The research experience has fueled Shaw’s passion for computational chemistry, she said. People sometimes ask her if she chose this area of study in order to avoid the challenges she might face in working with physical samples in a traditional, “wet,” chemistry lab.

“I’ve been asked if I feel relegated to computational work because I’m blind, but that’s not the case at all,” she said. “This is exactly what I want to do.” 

Summer program for students with disabilities

Karl Booksh and Sharon Rozovsky, both professors of chemistry and biochemistry, have been leading UD’s summer research program for students with disabilities since 2013.

Students from colleges and universities across the country come to campus for the 10-week program in which they work with UD faculty researchers in their labs on a variety of investigative projects.

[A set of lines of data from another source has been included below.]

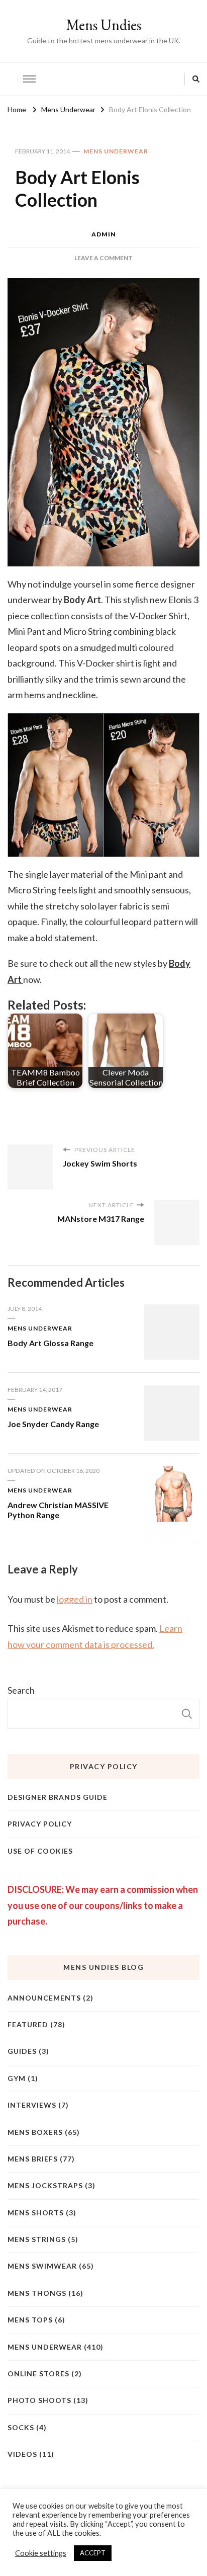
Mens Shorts (36, 2212)
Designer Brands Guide (58, 1797)
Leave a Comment (103, 258)
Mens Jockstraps (45, 2185)
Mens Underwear (115, 151)
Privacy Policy (40, 1823)
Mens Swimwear (42, 2266)
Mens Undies (103, 25)
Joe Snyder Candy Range (53, 1424)
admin (103, 234)
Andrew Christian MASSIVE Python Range (58, 1510)
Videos (22, 2454)
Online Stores (38, 2373)
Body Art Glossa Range (50, 1343)
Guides (22, 2051)
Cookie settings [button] (40, 2553)
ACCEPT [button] (93, 2553)
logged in (74, 1599)
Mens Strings (37, 2239)
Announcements (44, 1997)
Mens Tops (30, 2319)
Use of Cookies (40, 1851)
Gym (17, 2078)
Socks (21, 2427)
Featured (28, 2024)
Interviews (32, 2105)
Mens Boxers (35, 2132)
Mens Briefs (33, 2158)
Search (21, 1690)
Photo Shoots (39, 2400)
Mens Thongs (37, 2293)
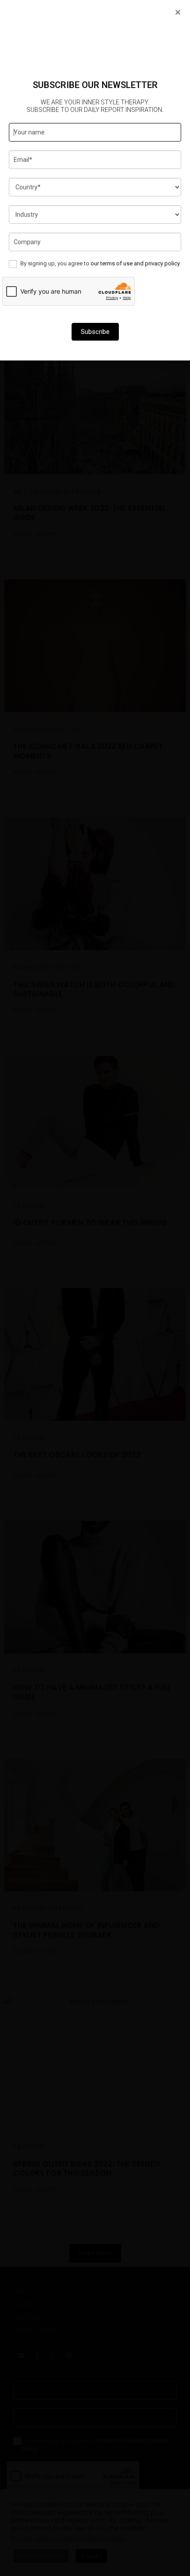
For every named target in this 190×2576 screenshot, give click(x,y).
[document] (95, 1288)
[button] (178, 12)
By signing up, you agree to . (100, 263)
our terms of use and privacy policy (135, 263)
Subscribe (95, 332)
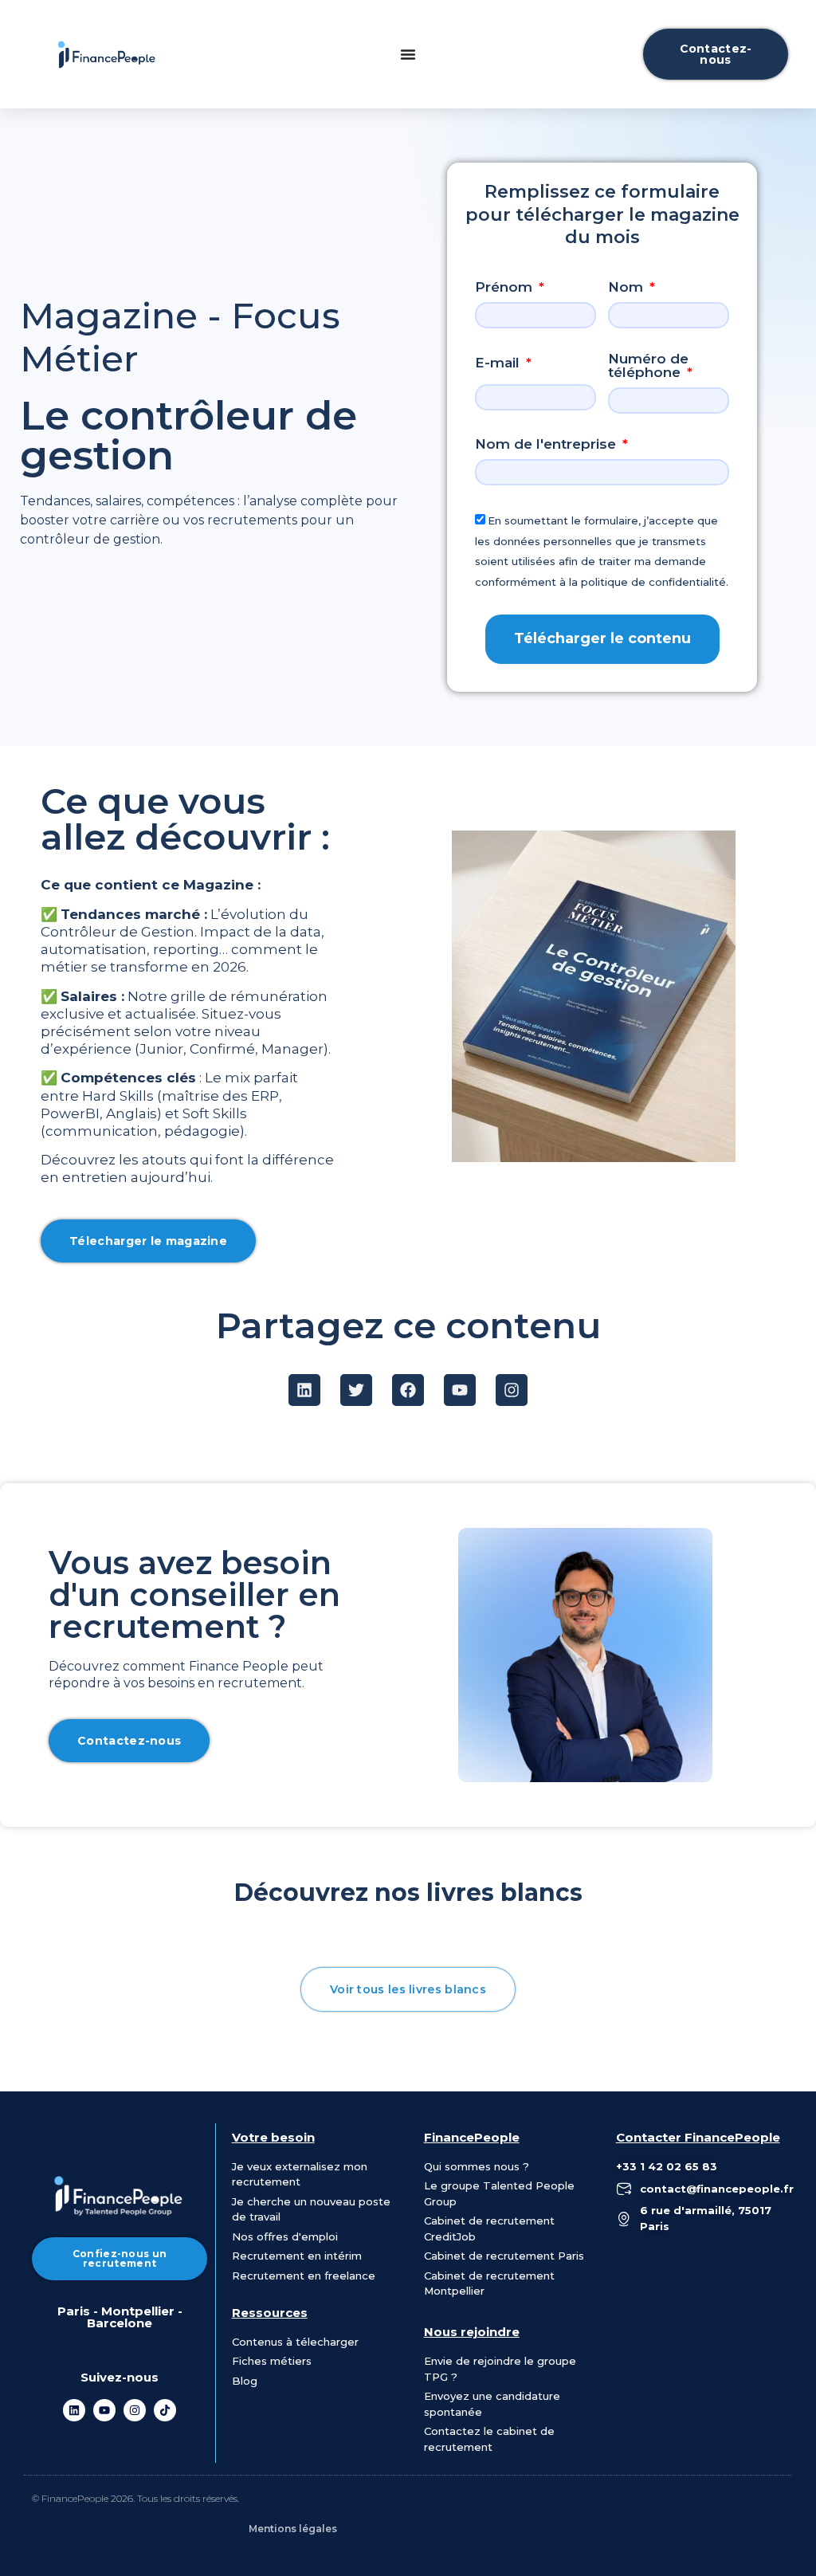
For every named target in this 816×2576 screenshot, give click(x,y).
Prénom (505, 288)
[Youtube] (104, 2410)
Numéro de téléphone (648, 366)
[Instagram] (135, 2410)
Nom (627, 288)
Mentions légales (293, 2529)
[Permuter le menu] (408, 54)
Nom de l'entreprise (547, 445)
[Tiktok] (165, 2410)
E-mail (499, 363)
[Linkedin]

The program, which is supported by a grant from the National Science Foundation through its Research Experiences for Undergraduates initiative, now has former participants attending graduate programs nationwide. 

“Even more importantly, our students are ambassadors and advocates for inclusion, and I am very proud of them,” Rozovsky said.

In Shaw’s case, because of her interest in computational chemistry, Rozovsky contacted Hadden-Perilla, who immediately agreed to work with her during the summer.

“Olivia Shaw and Dr. Hadden have been collaborating with my research group, and it has been a fantastic experience,” Rozovsky said. “Olivia is very bright, motivated, hard-working and pragmatic. She has a bright future in research.”

Rozovsky said she especially appreciates Shaw’s good-natured and straightforward way of explaining the challenges she faces and what tools she needs to succeed. With Hadden-Perilla, the two made a video of Shaw discussing some of these issues, which Rozovsky showed to a large group of educators at a conference.

“I told the audience that this is an example that the students know best what they need, and we should all listen to them advocating for themselves,” she said. “It was very well received.”

As for Shaw, she thinks that having a disability has — far from preventing her from doing research — actually helped her develop the skills that are so important to that type of work. Throughout her life, she said, she’s constantly faced situations that were new and different and required her to come up with creative solutions.

“I think that translates to research, where what you’re doing is trying to solve a problem,” she said. “It’s something I just enjoy doing.”